Unlike what is billed to the consumer, most participating businesses do not seem to get the “best deal in town”. Many will tell you that marketing was the reason they were willing to take on such huge losses because, in the end, the business owner has to be willing to take a risk.
The owner usually gets a 50% cut of the discounted price, which works out to about 25% or less of the normal selling price. That means that, where the consumer gets a R200 haircut for R100, the salon only makes R50. The owner chooses how long the deal will run but the website sets the discount, which can be anywhere between 50% and 80% off the original price. And the trend in these competitive times is definitely towards offering bigger discounts and more deals.
Redeeming and claiming coupons
There is also the matter of how many consumers actually claim their coupons. My local yoga studio, the Gururamdas Kundalini Yoga studio in Cape Town, sold 108 coupons through CityMob, but less than 60 people redeemed their coupons within the three-month period.
“I was surprised by how few people used their coupons. It is strange that people will complain about paying R90 for a single yoga class, but think nothing of throwing away R99 on a coupon for a full month of yoga,” said studio owner Ilana Fintz.
Unlike its competitors, CityMob pays out for every coupon sold and not just for the ones used.
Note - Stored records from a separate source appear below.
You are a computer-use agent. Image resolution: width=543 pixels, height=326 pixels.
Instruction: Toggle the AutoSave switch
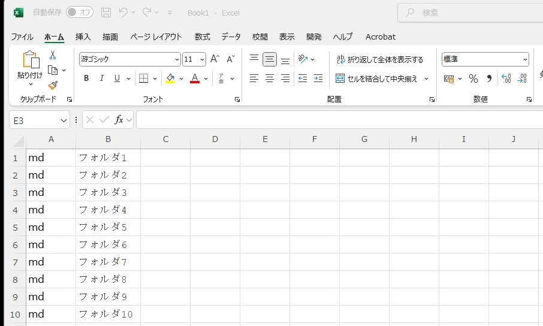tap(79, 12)
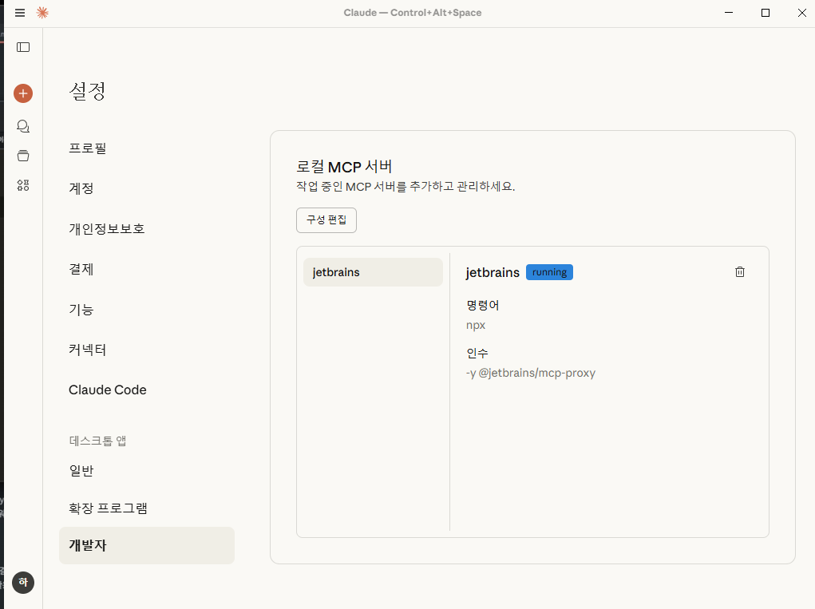
Task: Open the projects icon in sidebar
Action: pos(23,156)
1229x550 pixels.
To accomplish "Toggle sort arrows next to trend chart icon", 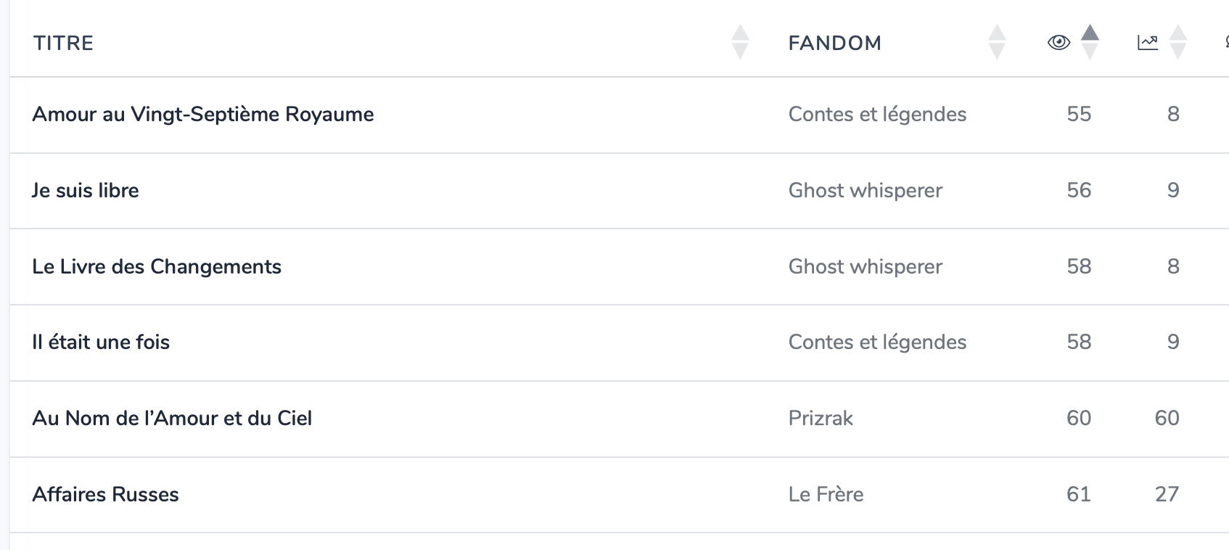I will click(1178, 42).
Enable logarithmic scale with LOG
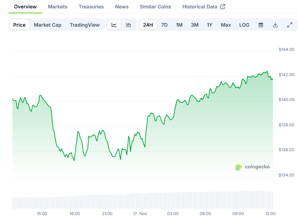Image resolution: width=298 pixels, height=220 pixels. (x=244, y=25)
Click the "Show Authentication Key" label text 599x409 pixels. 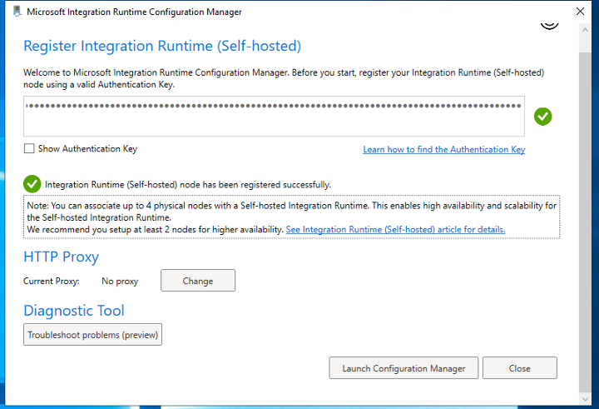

Normally unredeemed coupons result in 100% profit for the website, a practice known as “breakage” in the industry, leaving the owner completely out of the deal.
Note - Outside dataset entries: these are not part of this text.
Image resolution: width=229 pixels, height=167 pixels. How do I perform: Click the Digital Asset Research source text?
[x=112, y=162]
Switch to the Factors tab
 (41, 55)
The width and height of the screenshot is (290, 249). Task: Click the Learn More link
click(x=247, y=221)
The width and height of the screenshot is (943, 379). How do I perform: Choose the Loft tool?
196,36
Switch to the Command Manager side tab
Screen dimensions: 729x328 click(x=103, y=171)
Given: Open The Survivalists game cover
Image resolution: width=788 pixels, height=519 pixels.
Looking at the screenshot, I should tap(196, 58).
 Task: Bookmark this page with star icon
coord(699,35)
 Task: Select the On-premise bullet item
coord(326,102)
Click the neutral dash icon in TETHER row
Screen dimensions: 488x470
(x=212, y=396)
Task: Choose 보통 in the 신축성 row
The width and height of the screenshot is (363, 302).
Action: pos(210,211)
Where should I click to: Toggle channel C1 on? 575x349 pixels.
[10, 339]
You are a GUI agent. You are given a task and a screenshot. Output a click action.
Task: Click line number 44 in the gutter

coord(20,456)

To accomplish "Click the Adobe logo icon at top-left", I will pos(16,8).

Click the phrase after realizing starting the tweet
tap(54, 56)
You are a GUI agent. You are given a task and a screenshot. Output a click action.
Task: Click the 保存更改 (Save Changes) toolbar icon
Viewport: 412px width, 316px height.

Whether these deals are an effective marketing exercise is debatable. Businesses find themselves overstretched or turning away regular customers during the crazy discount period.
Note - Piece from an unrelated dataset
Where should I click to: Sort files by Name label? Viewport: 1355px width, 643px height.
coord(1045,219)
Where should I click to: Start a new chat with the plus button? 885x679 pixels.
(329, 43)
Besides, not that many of the discount customers bring repeat business. Most bargain hunters are known to chase the deal, not the service, which is exactly what these websites enable and encourage them to do.
Customer loyalty is just one of the many questions being raised. Quality control is another. The Guardian reported in November last year that Groupon China had to kowtow to the idea that it might have some quality control issues after it was found to be linked to a company selling counterfeit luxury watches.
Is this the death rattle sounding the end of days for the daily deal phenomenon? Has it gone too far, pushing businesses to the point where they no longer value their time or service quality? Encouraging consumers to believe that everything is negotiable, even their loyalty?
Technology writer Dan Frommer sees a different future for the industry. In September last year he wrote on a Silicon Valley-based news website, Business Insider, that he believed the industry would not actually die, but would evolve into a more refined, user-friendly version of itself.
“The future of group buying is on mobile devices,” he wrote. “Instead of paying today for a deal that you might use tomorrow or next month (or never), you can pay right now for a deal that you will use right now. This is more immediate satisfaction and can be a better advertising and lead-generation service for merchants too. If a restaurant has empty tables or if a hotel has empty rooms, it can fill them quickly. (And on a busy Friday night, it does not have to worry about cheapskates coming in with 50%-off coupons.)”
Like Facebook, I still visit these websites on occasion, only to regret later the anxiety that comes with feeling as though I missed out on something potentially life-changing.
Occasionally, I still buy deals, but not before I take myself through some rational questions first. Would I buy it if it was not discounted? Do I need it or just want it?
As for Macgarry, it may have taken her a “romantic” weekend retreat next to a platinum mine and an electro-charged acupuncture session to shock her back to reality, but she says her inbox is now free of daily deals — and she plans to keep it exactly that way.